Even before the animation unit was spun off, there was a sense that the grand experiment undertaken by Katzenberg, Geffen, and Spielberg was running on fumes. It had sold off its music unit, closed its games unit, and slashed the number of TV shows it made (remember last Fall's short-lived Father of the Pride on NBC?).
And despite an arrangement that called for Spielberg to make most of his films for DreamWorks, a funny thing happened: In recent years, he has made just about none of them exclusively for DreamWorks. His latest, War of the Worlds, is a Paramount film that's being distributed jointly by the two studios. His next film, about the 1972 Munich Olympics (no specific title yet), will be distributed this Christmas by Universal along with DreamWorks.
That's the problem when you have a superstar director: He directs what he wants to direct, choosing from material given to him by just about every studio in town. Remember the Oscar-winning Saving Private Ryan? That was from a script that Paramount showed Spielberg, and it was co-produced by the two studios, with Paramount distributing.
It has often fallen to Geffen to use his considerable negotiating skills to make sure that DreamWorks got a piece of the action. True, with a co-production DreamWorks takes only half the risk, but with a Spielberg flick the risks are minimal, and the studio only gets half the money -- for theatrical release as well as library sales.
It's a vicious cycle when a studio never seems to have enough money to make the films it wants to make, so it takes on more partners. And the results can be downright disastrous when it leaves the studio with 50% of a stinker. DreamWorks will soak up huge losses for the Michael Bay-directed The Island.

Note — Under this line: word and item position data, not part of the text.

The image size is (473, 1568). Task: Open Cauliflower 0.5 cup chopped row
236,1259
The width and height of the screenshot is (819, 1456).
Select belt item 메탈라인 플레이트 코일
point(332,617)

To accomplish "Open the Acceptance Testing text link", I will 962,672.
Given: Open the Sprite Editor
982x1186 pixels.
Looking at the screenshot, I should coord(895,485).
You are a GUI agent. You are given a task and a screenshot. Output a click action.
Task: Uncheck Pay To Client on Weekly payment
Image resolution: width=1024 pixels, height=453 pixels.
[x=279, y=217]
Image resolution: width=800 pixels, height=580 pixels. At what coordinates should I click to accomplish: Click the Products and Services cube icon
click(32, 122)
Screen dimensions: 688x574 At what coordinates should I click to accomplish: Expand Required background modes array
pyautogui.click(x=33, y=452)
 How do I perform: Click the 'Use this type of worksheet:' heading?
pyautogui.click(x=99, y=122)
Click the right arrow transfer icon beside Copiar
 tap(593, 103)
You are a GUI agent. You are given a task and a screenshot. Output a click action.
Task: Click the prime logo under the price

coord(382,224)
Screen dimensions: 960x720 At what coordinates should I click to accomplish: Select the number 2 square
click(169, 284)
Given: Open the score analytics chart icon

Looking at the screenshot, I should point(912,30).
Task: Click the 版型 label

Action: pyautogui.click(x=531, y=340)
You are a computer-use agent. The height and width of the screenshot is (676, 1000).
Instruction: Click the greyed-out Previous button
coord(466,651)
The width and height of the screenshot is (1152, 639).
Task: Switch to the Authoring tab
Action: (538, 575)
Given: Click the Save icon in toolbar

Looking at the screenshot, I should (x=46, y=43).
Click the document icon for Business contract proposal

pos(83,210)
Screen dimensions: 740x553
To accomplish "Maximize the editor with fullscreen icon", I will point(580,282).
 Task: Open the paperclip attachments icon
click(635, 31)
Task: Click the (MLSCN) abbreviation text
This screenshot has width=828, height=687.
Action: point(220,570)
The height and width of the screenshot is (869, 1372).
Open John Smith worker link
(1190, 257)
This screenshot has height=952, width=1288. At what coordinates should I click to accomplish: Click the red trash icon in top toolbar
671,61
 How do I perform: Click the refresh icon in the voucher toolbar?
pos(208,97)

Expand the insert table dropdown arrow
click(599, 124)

The DreamWorks trio has considered selling before. They held talks some years back with MGM (MGM ), which at the time was a standalone company. The plan was brilliant: DreamWorks would make original films, since MGM was turning out mostly duds, while the joint company would live off MGM's massive library of older hits, such as the Rocky and Pink Panther franchises. That deal, which was pushed by MGM, never got off the ground because DreamWorks didn't want to give up control of the company to Kirk Kerkorian, MGM's majority shareholder.
Now, with its money-making animation unit spun off, it's far more likely DreamWorks would be willing to part with the more difficult live-action side. And certainly NBC-Universal could use a little juice for its film unit, which ranks in the middle of the pack in terms of box-office market share. This year, it had a disappointment with the unexpectedly weak Cinderella Man. Universal has had its share of hits, to be sure, but its biggest can be traced to Spielberg or DreamWorks, including Jurassic Park and Meet the Fockers, which was co-produced with DreamWorks. Currently, Universal distributes DreamWorks' films on DVD.
So the issue really comes down to price, as it does in just about every Hollywood deal. The number that's being tossed around is $1 billion for the live-action unit, which sounds pricey for a studio with a tiny library and few assets other than the scripts on its executives' desks. And GE has a history of driving a hard bargain.
There's a good chance the deal won't happen, even though it looks like it makes sense for both parties. But it should.